ムカデ刺傷の特徴
ムカデは毒腺のある顎肢(がくし)で噛みつきます。刺すのではなく「噛む」が正確な表現です。強烈な痛みが特徴で、腫れ・かゆみ・発熱を伴うことがあります。国内で多いのはトビズムカデ(体長15〜20cm)で、アナフィラキシーショックを引き起こすこともあります。
刺された直後の正しい応急処置(5ステップ)
- 患部を流水で十分に洗い流す(5分以上):毒素を薄め感染を防ぐ基本処置
- 患部を温める(42〜45℃のお湯に5〜10分):ムカデの毒はタンパク質性のため熱で変性し、痛みが和らぐ(ハチ刺されと同じ原理)

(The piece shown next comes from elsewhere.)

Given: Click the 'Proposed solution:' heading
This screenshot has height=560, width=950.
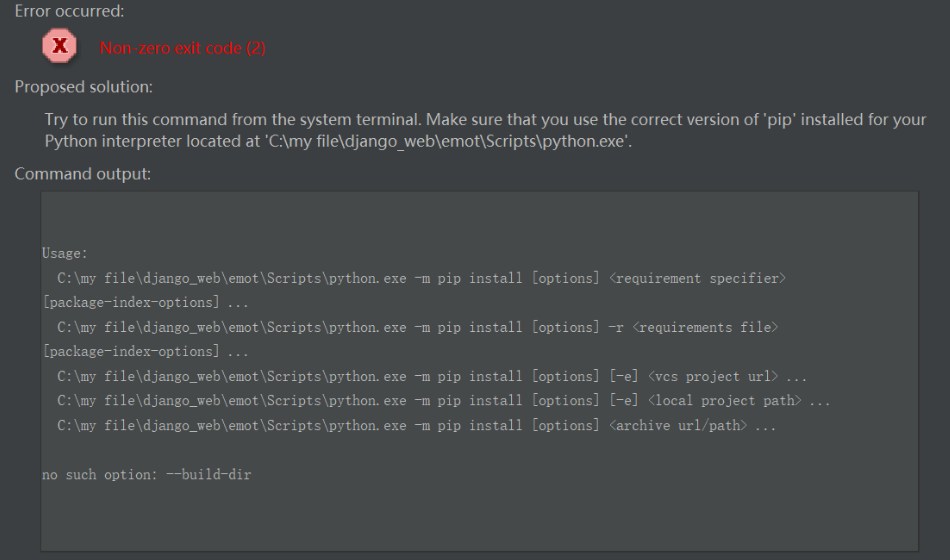Looking at the screenshot, I should coord(83,87).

- 患部を絞らない・口で吸わない:毒が広がる・二次感染のリスクがある
- ステロイド外用薬を塗る:市販のムヒアルファEX・コートf・リドメックスなどを塗布
- 患部を心臓より低い位置に保つ:腫れの拡大を抑制
NGな処置(やってはいけないこと)
- ❌ 冷水・氷で冷やす(かえって痛みが増す)
- ❌ アンモニア水・尿をかける(効果なし・感染リスクあり)
- ❌ 患部を縛る(壊死のリスク)
- ❌ 素手でムカデを取る(嚙まれる)
病院に行くべき症状
以下の症状が出たらすぐに救急受診してください:
- 呼吸困難・息苦しさ(アナフィラキシー)
- じんましんが全身に広がる
- 意識がぼんやりする・立ちくらみ
- 患部の腫れが急速に広がる
- 2〜3日以上経っても改善しない
- 子ども・高齢者・アレルギー体質
自然に治るケースの目安
健康な成人が1か所嚙まれた場合、痛みは1〜2時間、腫れは1〜3日でほぼ改善します。かゆみはそれ以上続くことがありますがステロイド軟膏で対応できます。
ムカデを家に入れない予防策
- 玄関・窓の隙間をふさぐ
- ゴキブリ・コオロギなどムカデのエサになる虫を駆除する
- 室内を乾燥させる(湿気を好む)
- ヒノキのチップ・ムカデ忌避剤を玄関まわりに散布
まとめ
ムカデ刺傷の応急処置のポイントは「温める」「洗う」「ステロイド軟膏」の3つです。全身症状・呼吸困難が出たら迷わず救急へ。予防は隙間ふさぎと室内の湿気対策が基本です。